Training GPT-2 with OSCAR Dataset in Dutch: Seeking Advice

Hello Hugging Face Community,

I’m currently embarking on training a GPT-2 model from scratch and have chosen the OSCAR dataset in Dutch for this purpose. The dataset size is similar to WebText, at around 48GB.

My main question revolves around the number of epochs needed for the model to effectively converge.

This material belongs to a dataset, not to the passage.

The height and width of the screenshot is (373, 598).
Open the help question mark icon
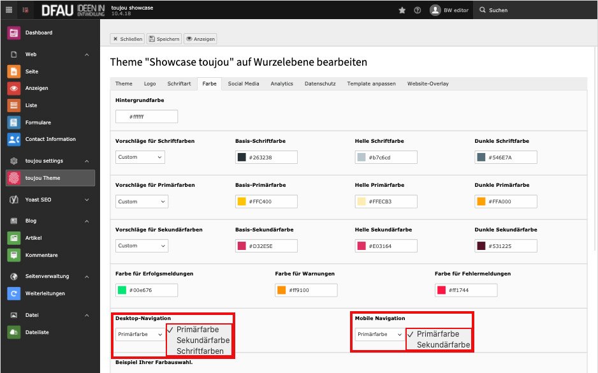tap(417, 10)
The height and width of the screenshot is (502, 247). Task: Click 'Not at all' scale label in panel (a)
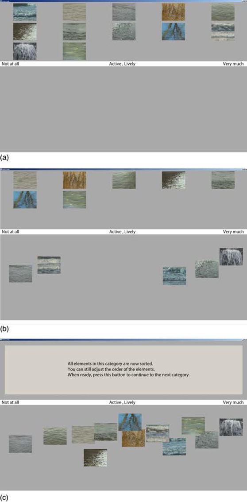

Given the significant costs associated with training (I’m using 16 V100-16GB GPUs :sweat_smile:), I’m keen to gather insights or experiences from the community on optimizing this training process.

Current Training Setup

  • Batch Size: 8
  • Gradient Accumulation: 8
  • Number of GPUs: 16
  • Effective Batch Size: 1024

Training Calculations

  • Dataset Rows: 25,113,265
    • Results in 196,197 batches per machine (25,113,265 / 8 / 16)
    • Equates to 24,524 optimizer steps per epoch (196,197 / 8)
    • Approximately 45 hours per epoch on my current setup.

Optimization Strategy

  • Using CosineAnnealingLR in combination with AdamW(lr=1e-4).

I would greatly appreciate any thoughts, comments, or suggestions for better practices. Have any of you tackled similar challenges, and if so, how did you optimize your training process?

Thank you in advance for your insights and advice!